**Work task:** Give again, unaltered, the line with "Task: Click the" and all lines that follow it in the listing below, minus any pictures.

[Record excerpts Boundary: Start]

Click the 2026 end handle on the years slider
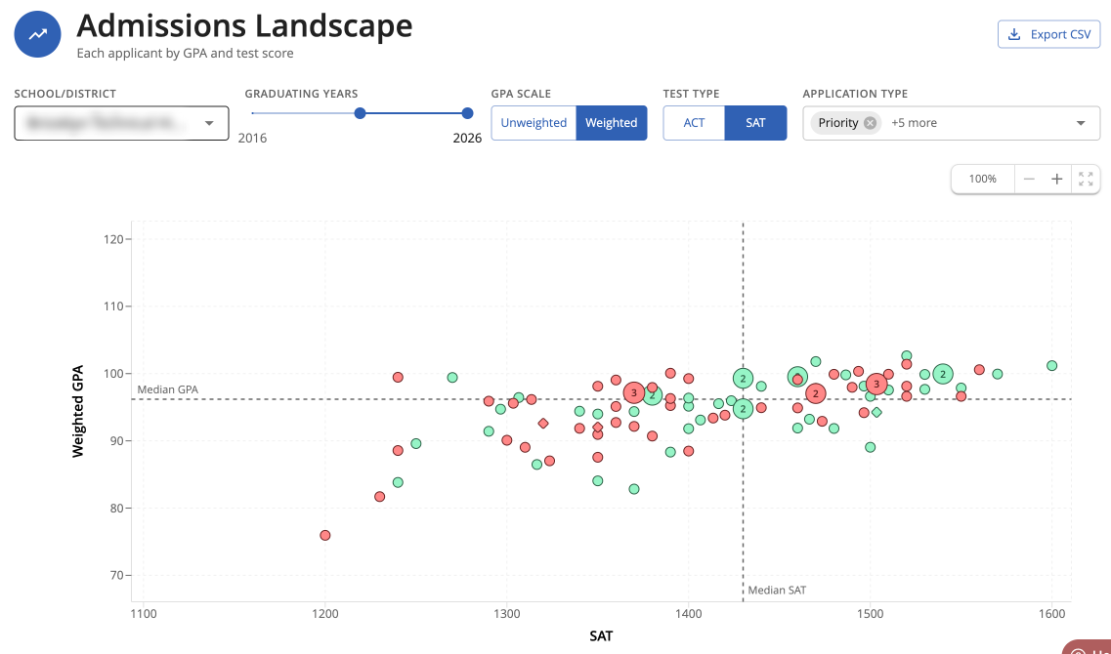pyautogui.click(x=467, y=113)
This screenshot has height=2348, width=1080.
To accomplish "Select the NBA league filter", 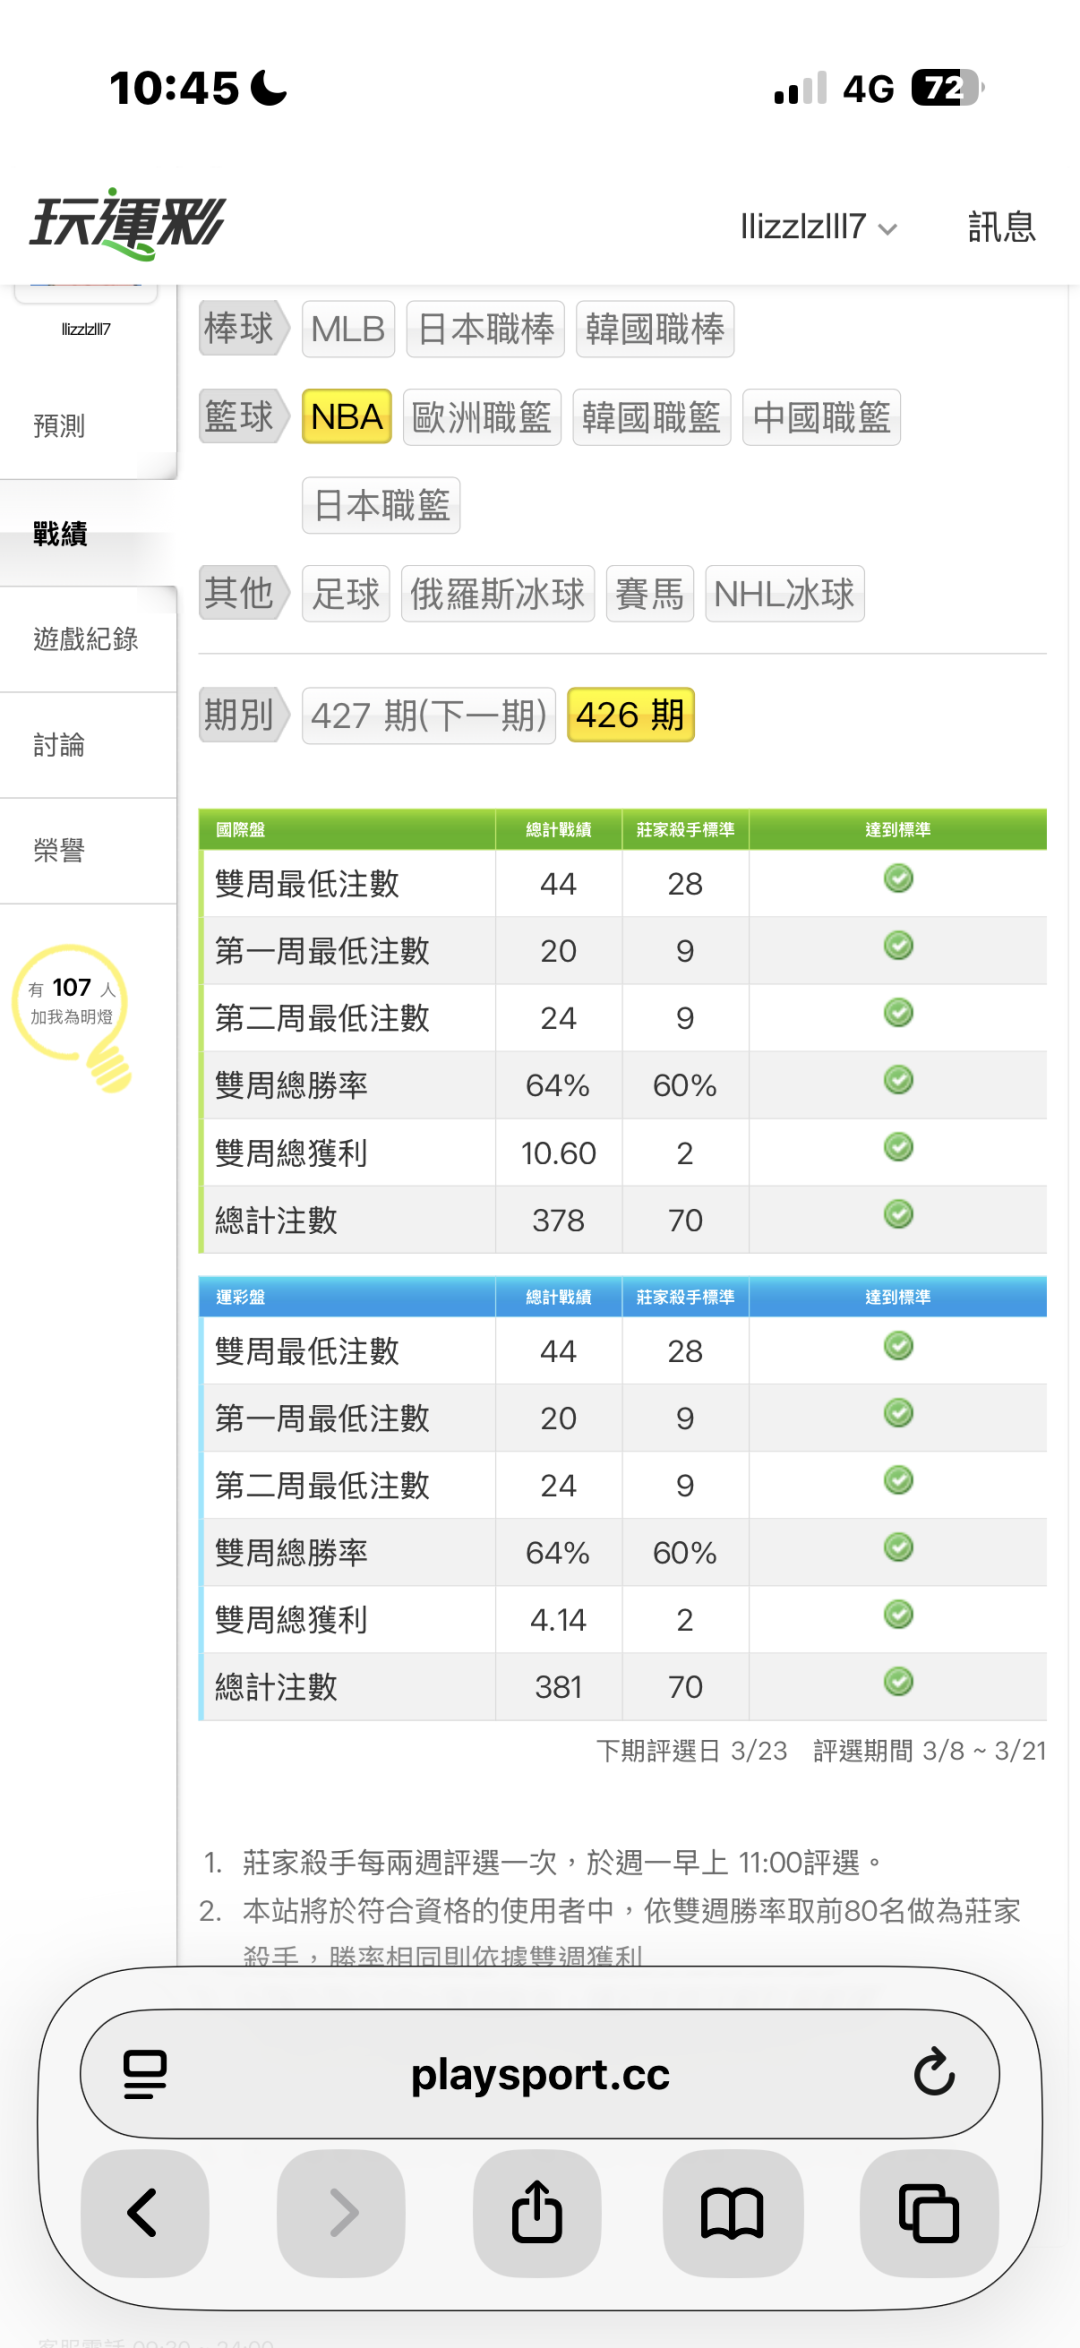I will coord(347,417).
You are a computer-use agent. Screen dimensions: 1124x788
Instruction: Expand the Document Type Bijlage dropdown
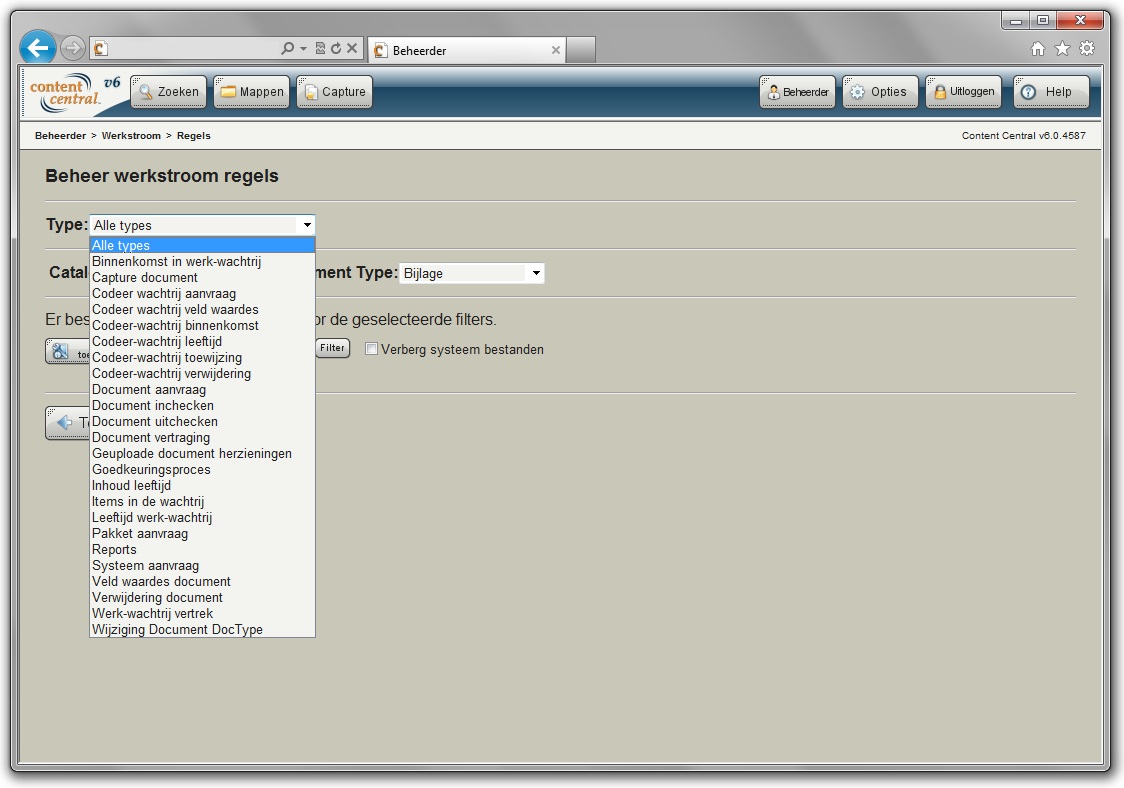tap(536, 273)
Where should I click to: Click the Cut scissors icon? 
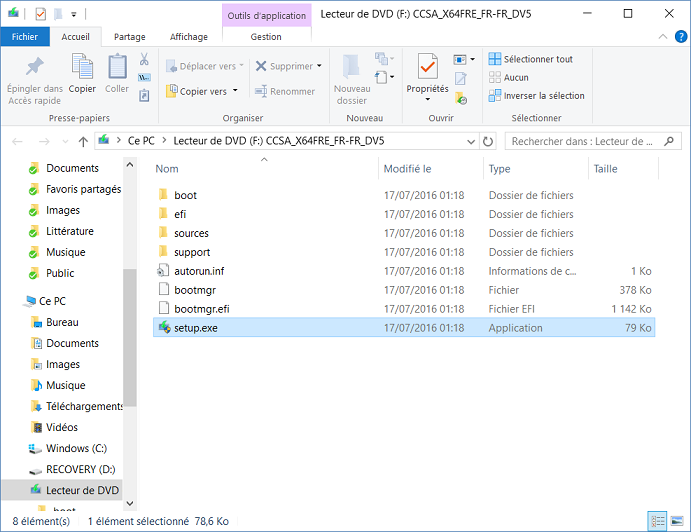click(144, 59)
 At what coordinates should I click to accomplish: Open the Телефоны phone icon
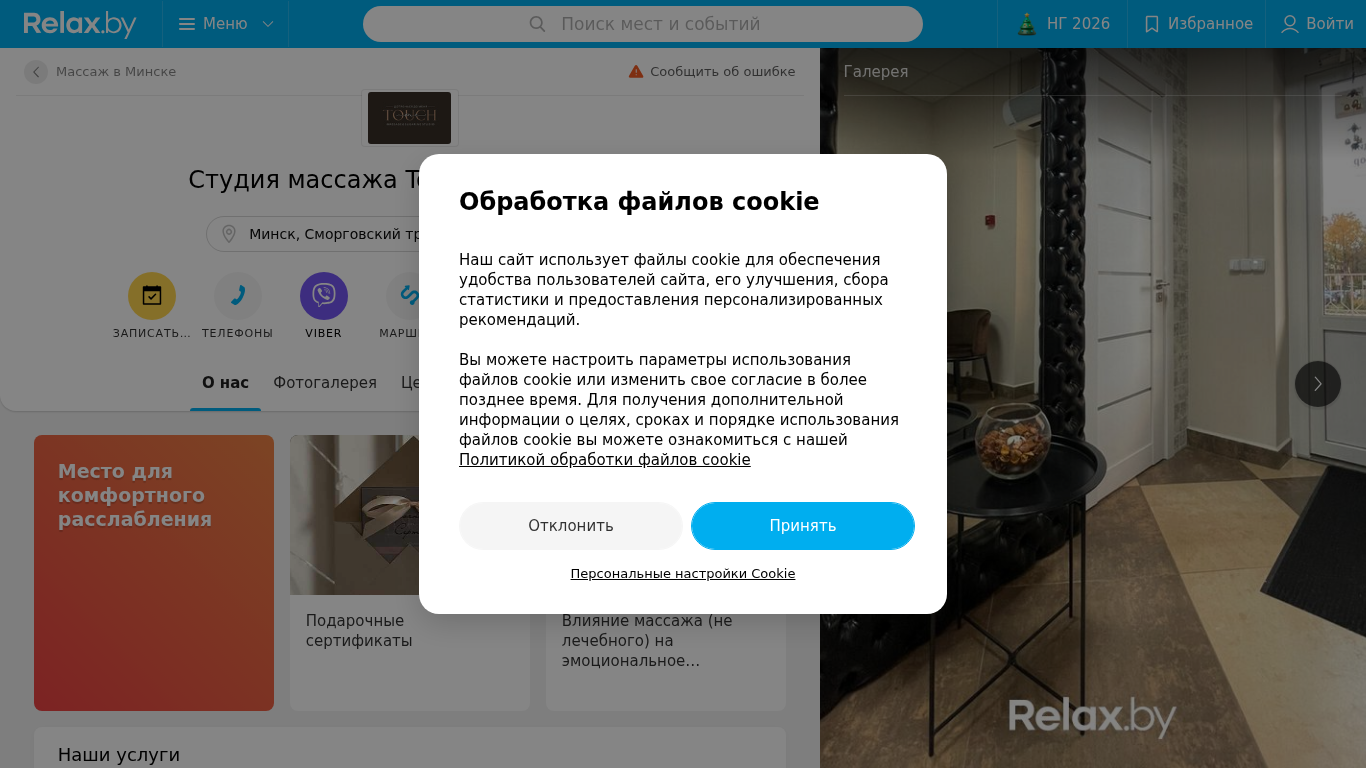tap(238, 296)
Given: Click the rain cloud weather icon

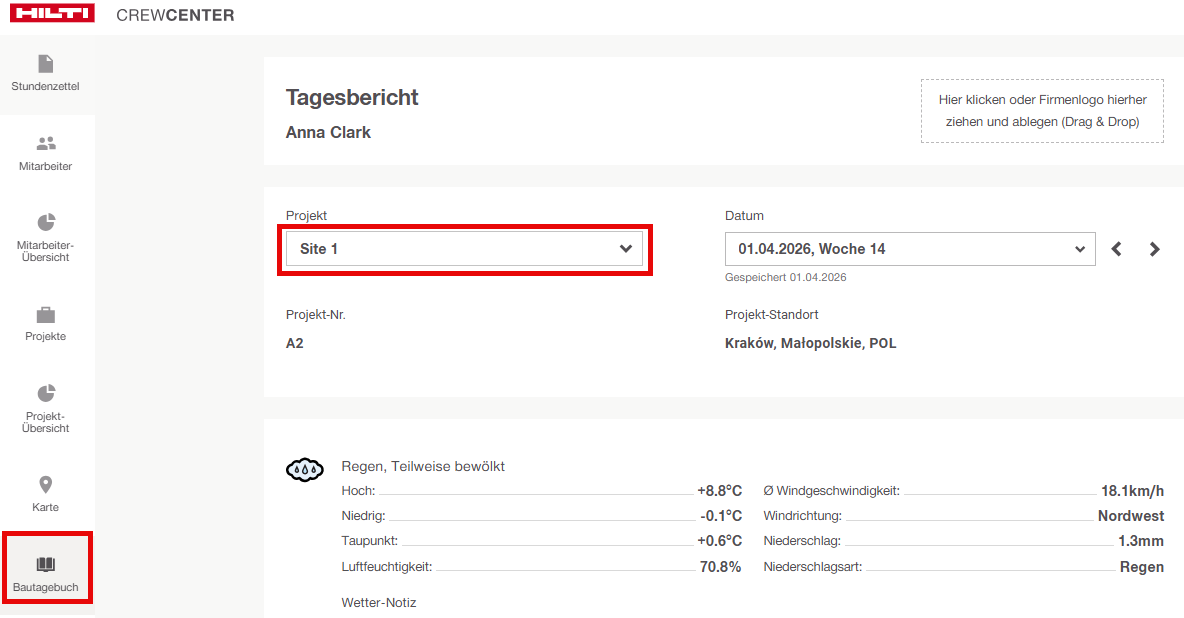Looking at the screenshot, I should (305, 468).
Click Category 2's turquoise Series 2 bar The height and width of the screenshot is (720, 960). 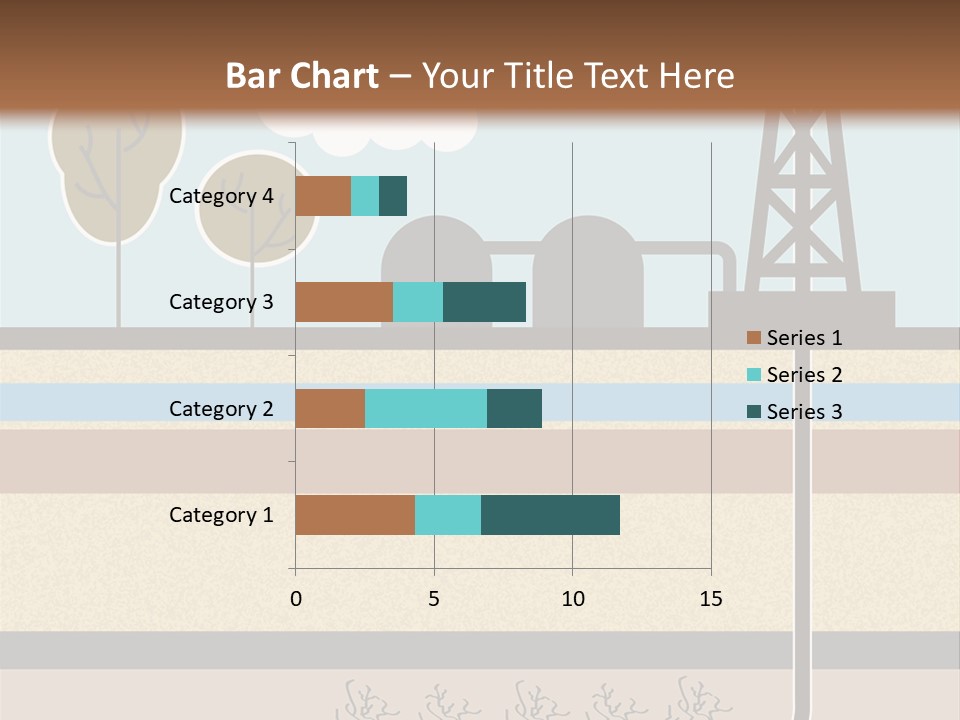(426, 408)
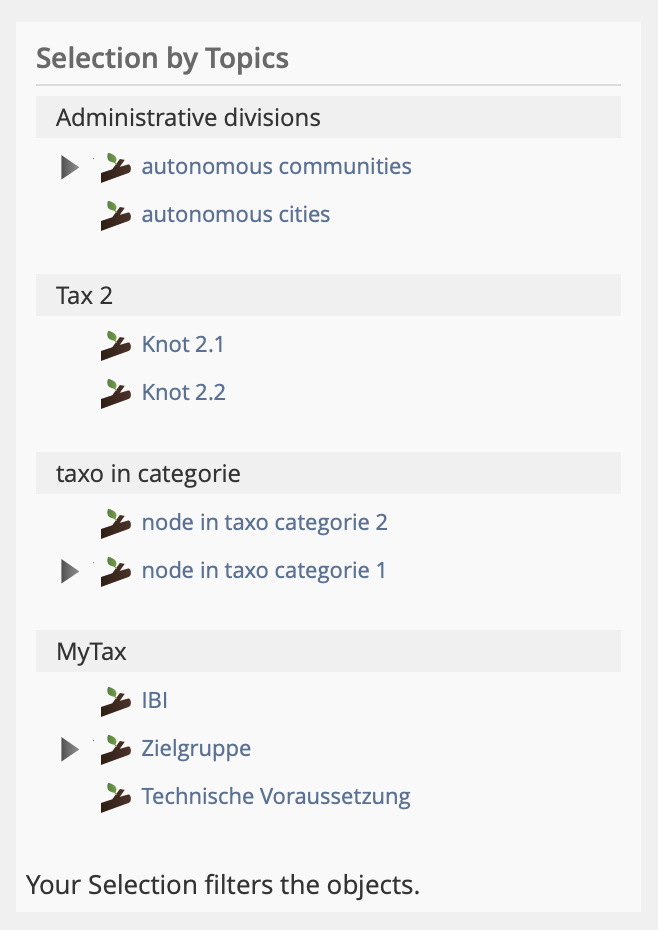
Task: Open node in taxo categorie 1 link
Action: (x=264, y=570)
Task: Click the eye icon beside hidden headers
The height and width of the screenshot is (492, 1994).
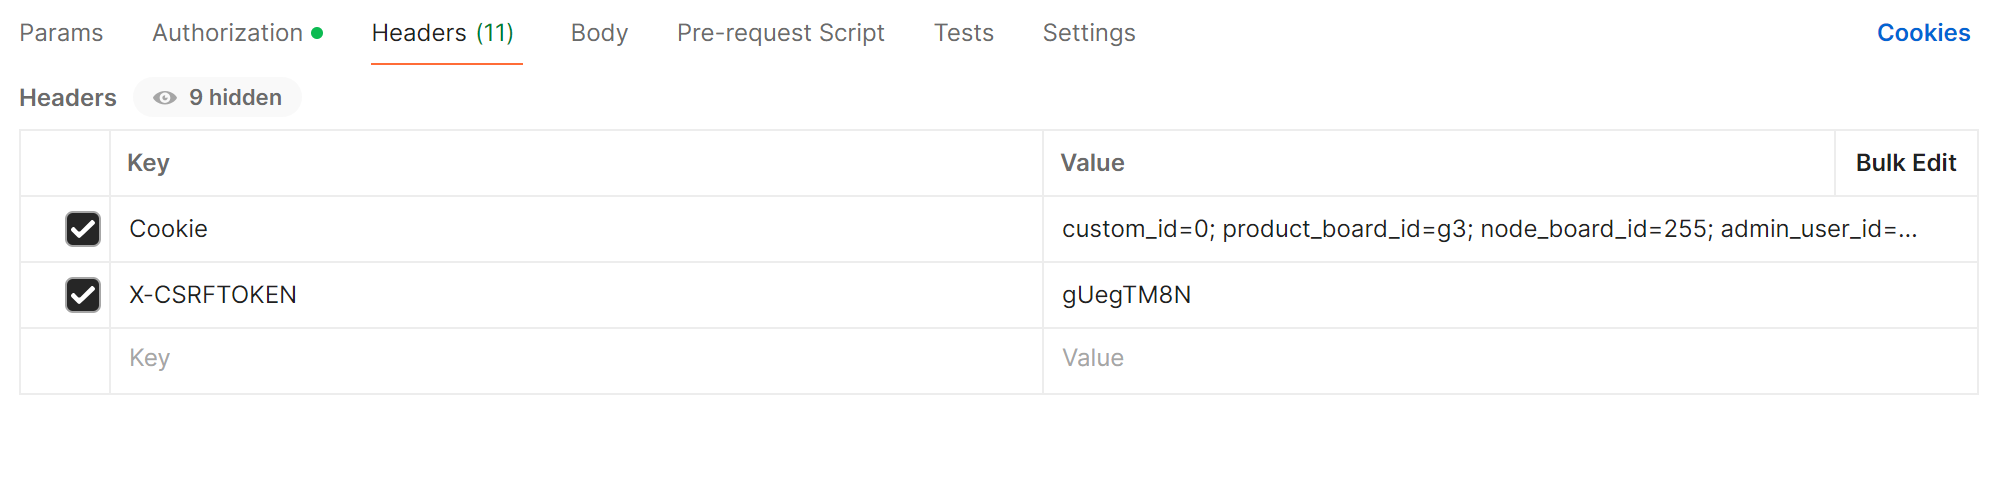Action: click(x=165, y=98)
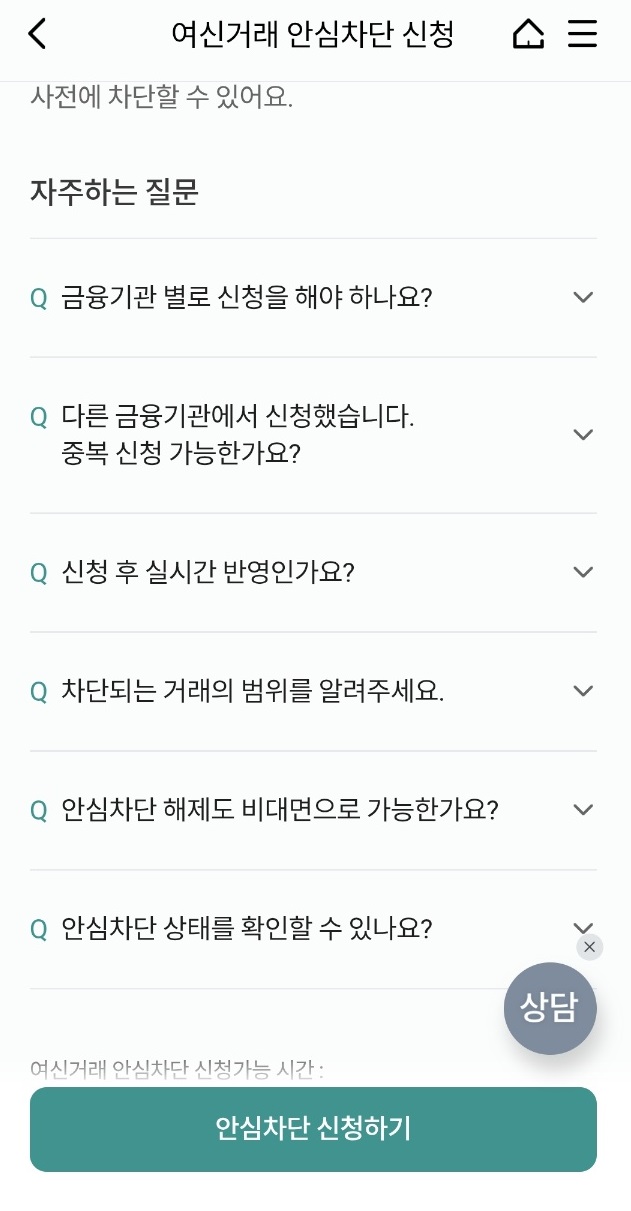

[Record excerpts Boundary: End]

**Result for this task:**
Task: Click the eye icon beside hidden headers
The height and width of the screenshot is (492, 1994).
Action: click(x=165, y=98)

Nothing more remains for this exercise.